Happened to read a game from LinkedIn. An recruiter published a series words of '0' and '1' on my LinkedIn timeline. Which brought me back to the funny time struggling with huge logs from a large number of embedded cards. Can't wait to decode with shell :_)
Problem Recitation
Here is the original post. The contents are as below:
01001101 01111001 00100000 01100101 01101101 01100001 01101001 01101100 00100000 01101001 01110011 00100000 01101100 01110011 01110100 01100101 01110110 01100101 01101110 01000000 01110110 01101101 01110111 01100001 01110010 01100101 00101110 01100011 01101111 01101101 |
Solution
The problem could be quickly solved with programming language for sure. Perl will be my preference and I'd attach a Perl version in this article as well.
However, as a fan of shell cli, I will share the thoughts to resolve in shell cli. Let's save it to a text file, e.g. "original.txt". A traditional style of cli one-time quick parsing is to build a pipeline. Each time we focus on one thing only and communicate with pipe as mentioned on
With command "which", manpage and experience, we can find MacOS offers traditional Unix executables as "bc" (actually an interpreter) and "xxd" which can satisfy common Hex and ASC works.

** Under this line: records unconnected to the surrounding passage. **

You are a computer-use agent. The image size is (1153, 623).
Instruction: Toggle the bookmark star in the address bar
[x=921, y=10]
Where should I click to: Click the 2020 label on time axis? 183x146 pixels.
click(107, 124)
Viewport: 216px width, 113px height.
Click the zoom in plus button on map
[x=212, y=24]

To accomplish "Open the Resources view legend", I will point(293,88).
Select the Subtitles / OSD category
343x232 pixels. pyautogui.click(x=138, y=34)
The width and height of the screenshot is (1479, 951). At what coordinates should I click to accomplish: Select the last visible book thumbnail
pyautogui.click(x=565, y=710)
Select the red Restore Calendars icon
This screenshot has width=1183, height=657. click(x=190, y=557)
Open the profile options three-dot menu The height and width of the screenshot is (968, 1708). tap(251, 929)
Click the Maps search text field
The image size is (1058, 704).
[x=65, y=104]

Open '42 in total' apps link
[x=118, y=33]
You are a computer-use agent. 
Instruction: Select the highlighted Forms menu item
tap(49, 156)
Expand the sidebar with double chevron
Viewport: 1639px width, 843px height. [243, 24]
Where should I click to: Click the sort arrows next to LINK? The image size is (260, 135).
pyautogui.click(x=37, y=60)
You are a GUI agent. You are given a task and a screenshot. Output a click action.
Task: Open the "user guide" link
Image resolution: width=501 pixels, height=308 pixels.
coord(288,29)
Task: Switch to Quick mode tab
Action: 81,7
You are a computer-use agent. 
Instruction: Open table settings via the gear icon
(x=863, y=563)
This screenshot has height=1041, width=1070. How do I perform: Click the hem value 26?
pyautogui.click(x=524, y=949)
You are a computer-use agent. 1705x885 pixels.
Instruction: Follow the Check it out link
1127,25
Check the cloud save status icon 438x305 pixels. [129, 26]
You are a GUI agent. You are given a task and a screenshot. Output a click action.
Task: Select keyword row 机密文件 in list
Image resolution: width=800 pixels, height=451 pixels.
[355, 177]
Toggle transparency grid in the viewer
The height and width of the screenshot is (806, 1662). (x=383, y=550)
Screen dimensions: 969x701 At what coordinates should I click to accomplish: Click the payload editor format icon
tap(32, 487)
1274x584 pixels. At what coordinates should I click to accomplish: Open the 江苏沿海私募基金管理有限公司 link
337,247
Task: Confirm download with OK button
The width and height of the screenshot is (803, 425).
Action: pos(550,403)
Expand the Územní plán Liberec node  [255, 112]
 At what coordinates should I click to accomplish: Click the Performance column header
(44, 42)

The high level design in mind is: (1) Data Regularization and split data to datum items (2) For each data item: (2.1) Translate (0|1) binary string to Hex (2.2) Translate Hex back to ASC (3) Streamline result datum item back to sentence
Note 1: >The current post is to describe the thoughts with best memory. Well which does not suggest ones to formly take the tedious steps in real life. In practice, it shall happen just in couple of minutes. The model lives in mind on most of the on-hand tasklet. Using shell, we can keep our focus on the original logical problem and just pay a very limited bandwidth of our mind to finish the side path. The most valuable thing in daily life is concentration. If using Python or IPython will be faster and costs less bandwidth, go and get it without loosing focus on the original problem to solve.
Note 2: >A simple example of Map-Reduce is to count books in an library. We split to each shelf and count books on the specific shelf -- Map. When all have finished, we add numbers in sum -- Reduce.
Implementation
Step 1: data regularization
Using command "tr" to replace space with "CR" is a common step to split task for further processing per line with transient processes. Typically we consider a "Map" step at first.
Step 2: Process each datum
Translate 0|1 string to Hex
For each string representing binary value with (0|1)+, it could be translated to Hex with bc command.
echo "obase=16; ibase=2; 01001101"| bc |
Here obase and ibase are keywords as inputs to bc interpreter to identify the base number of input and output.
Note 3: >bc, (Basic Calculator) is much more powerful than a base number translator. It is an interpreter for calculation tasks. And here we also have other choice. The philosophy is to just pick up what we are familiar and save focus on real problem.
Translate Hex to ASC
This step is also traditional. xxd command is usually picked up to dump hex or reverse hex to text.
echo "4D"| xxd -r -p |
There are alternatives as od, hexdump to complete this step.
Step 3: The Final Command
Since we don't add CR into pipe bytes, there is no specific "Reduce" step to take care. The bytes will be processed in a streamline: 8 bytes of '0|1' are extracted by CR -> 8 bytes of '0|1' are translated to two bytes of a Hex value -> the 2 bytes Hex value is translated to one ASC byte -> Untill stdin closed.
for x in $(cat original.txt|tr ' ' "\n"); do echo "obase=16; ibase=2; $x"| bc| xxd -r -p; done |
Alternatives
The perl one-line-cli version. Cheers on powerful text processing engine.
cat original.txt |perl -lape '$_=pack"(B8)*",@F' |
Have fun!
Change Logs
2017-04-15 | Init the post to share a shell toy.